Lynching, a Family and the Law

By Rebecca Hein

Why would a man portrayed as respectable participate in a lynching? For years I didn’t think about this, although the question had been floating in front of me since childhood, when I read and re-read Laura Ingalls Wilder’s “Little House” series.

In 2014, at age 58, I read lawyer/historian John Davis’ WyoHistory.org article on the 1909 Spring Creek Raid, a bloody episode in which seven cattlemen killed three sheep ranchers, kidnapped two others and slaughtered sheep and sheep dogs near Spring Creek south of Ten Sleep, Wyo. This led me to Davis’ book, Goodbye, Judge Lynch.
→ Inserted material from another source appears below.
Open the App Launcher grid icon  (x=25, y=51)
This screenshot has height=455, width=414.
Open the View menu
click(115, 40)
In this book I learned that White-on-White lynchings were common on the American frontier, sometimes even after a criminal justice system had been established.

Defendants in the Spring Creek Raid case outside the Big Horn County Courthouse in Basin, Wyo.. Clockwise from top left: Herb Brink, Ed Eaton, George Saban, Tom Dixon, Milton Alexander. Washakie Museum photo.
Defendants in the Spring Creek Raid case outside the Big Horn County Courthouse in Basin, Wyo.. Clockwise from top left: Herb Brink, Ed Eaton, George Saban, Tom Dixon, Milton Alexander. Washakie Museum photo.
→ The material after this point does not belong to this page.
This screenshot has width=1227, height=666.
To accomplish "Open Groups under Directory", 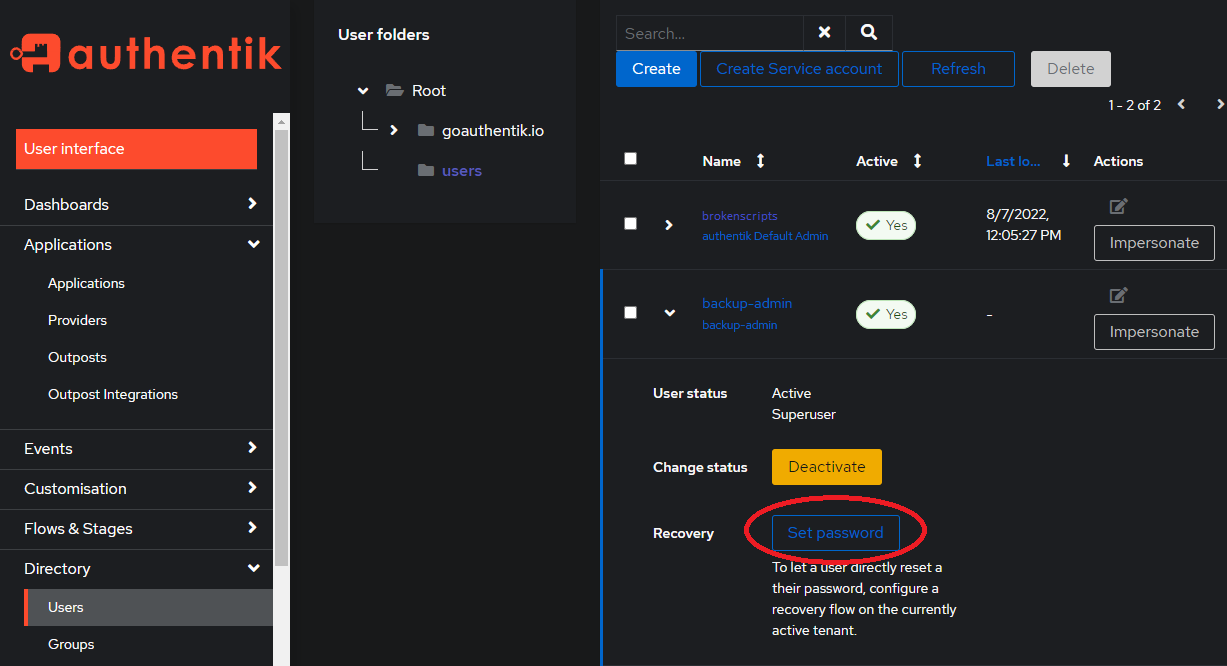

Davis details the transition from vigilante action to organized, effective law enforcement in Wyoming’s Bighorn Basin. During this transition, honest people apparently mistrusted the developing law enforcement system, and not just in Wyoming. In addition, they improvised their own legal procedures where there were none.

I learned from Wilder’s book, By the Shores of Silver Lake, that when the Ingalls family first came to the future site of DeSmet, S. D., there was no county and therefore no law enforcement. A friend of Charles Ingalls, Robert Boast, needed to collect a debt from a man unlikely to pay unless forced. One of their acquaintances acted as “sheriff” and Pa (Ingalls) drew up the papers. It’s a lighthearted episode, and Boast collected his money.

Later that year, when the town was being built, settlers were also building on the claims they had filed on that spring.

One day, Pa walked into the Ingalls house in town, announcing, “There’s been a murder.”

“Ma’s eyes opened wide and she caught her breath. She said, ‘Here?’”

“’South of town. … A claim jumper killed Hunter. … [His father] got to Mitchell and brought officers out this morning, and they arrested the fellow. Arrested him!’ Pa said furiously. ‘Hanging’s too good for him. If we’d only known in time!’”

“’Charles,’ Ma said.”

Clearly, Pa intended to help lynch the man, if law enforcement hadn’t intervened and, just as clearly, Ma disapproved. But the full meaning of that exchange between Pa and Ma escaped me until I learned from Davis more about the history of lynching on the American frontier.

Until recently, with the exception of White-on-Black lynchings, I also didn’t think closely about the fact that anyone who participates in a lynching becomes part of a mob, with all that implies. Lynchers—however law-abiding they might be otherwise—violate the right of everyone to a fair trial  and judgment by a jury of their peers. That is, lynchers become themselves criminals, and this would have included Charles Ingalls, had he taken part.